The answer must consist of each line below that contains the word "filter", copied in full.

##### SOURCE DATA #####

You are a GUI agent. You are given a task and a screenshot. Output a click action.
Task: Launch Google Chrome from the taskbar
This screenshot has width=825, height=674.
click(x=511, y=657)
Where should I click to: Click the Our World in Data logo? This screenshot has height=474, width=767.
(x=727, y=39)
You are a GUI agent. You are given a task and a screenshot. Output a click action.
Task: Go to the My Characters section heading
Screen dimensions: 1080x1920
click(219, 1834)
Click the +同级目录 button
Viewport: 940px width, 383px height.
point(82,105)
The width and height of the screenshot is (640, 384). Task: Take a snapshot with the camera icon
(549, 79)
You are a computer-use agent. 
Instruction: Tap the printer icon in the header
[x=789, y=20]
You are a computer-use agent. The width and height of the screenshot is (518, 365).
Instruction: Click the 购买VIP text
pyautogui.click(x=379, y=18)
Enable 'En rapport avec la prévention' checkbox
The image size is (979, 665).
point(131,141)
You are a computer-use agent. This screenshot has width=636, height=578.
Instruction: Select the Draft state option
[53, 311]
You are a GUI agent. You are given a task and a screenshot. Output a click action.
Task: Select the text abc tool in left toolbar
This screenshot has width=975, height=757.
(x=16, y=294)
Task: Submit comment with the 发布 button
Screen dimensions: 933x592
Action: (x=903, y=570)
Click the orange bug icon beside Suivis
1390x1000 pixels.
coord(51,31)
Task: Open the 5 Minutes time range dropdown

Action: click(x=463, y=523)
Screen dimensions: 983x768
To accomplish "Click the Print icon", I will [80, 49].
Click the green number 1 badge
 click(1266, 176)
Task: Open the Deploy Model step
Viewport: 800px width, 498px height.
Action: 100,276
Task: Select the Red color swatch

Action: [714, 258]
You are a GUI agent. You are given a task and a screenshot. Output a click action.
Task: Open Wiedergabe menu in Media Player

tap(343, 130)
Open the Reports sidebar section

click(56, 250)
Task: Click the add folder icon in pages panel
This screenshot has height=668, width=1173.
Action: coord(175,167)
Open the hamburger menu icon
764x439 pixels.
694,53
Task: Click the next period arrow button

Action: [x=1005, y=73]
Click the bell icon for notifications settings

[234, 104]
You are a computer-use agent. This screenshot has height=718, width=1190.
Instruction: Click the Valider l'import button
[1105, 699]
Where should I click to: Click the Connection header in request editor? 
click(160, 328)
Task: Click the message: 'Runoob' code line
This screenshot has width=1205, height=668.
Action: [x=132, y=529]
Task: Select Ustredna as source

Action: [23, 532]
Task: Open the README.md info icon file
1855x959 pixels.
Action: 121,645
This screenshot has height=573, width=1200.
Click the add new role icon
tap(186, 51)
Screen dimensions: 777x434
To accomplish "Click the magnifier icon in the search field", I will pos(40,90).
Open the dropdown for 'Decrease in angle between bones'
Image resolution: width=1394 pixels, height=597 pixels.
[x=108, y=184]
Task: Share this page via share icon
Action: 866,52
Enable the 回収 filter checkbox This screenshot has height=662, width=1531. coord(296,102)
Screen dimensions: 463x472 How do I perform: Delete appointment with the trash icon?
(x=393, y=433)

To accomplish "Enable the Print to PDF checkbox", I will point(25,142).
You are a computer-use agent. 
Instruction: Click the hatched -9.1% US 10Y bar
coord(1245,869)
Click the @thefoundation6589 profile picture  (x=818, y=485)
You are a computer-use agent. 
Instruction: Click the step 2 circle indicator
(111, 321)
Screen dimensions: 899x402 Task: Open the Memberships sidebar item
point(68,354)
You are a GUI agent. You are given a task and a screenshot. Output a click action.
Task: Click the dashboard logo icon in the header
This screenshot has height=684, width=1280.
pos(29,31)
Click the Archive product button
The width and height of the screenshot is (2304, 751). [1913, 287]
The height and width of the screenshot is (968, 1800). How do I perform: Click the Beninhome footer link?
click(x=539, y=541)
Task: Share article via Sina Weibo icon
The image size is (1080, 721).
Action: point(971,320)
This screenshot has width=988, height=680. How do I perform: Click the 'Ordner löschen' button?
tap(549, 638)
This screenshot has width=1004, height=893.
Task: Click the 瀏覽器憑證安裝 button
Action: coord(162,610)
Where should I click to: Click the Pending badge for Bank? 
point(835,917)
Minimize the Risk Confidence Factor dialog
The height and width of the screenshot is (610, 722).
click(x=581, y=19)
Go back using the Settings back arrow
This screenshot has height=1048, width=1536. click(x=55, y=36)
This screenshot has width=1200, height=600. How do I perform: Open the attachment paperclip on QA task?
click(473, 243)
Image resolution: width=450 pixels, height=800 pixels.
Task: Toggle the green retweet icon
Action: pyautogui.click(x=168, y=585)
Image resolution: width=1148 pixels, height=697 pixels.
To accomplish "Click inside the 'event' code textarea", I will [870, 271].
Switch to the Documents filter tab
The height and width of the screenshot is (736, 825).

#####

OUTPUT BELOW
Enable the 回収 filter checkbox This screenshot has height=662, width=1531. coord(296,102)
Switch to the Documents filter tab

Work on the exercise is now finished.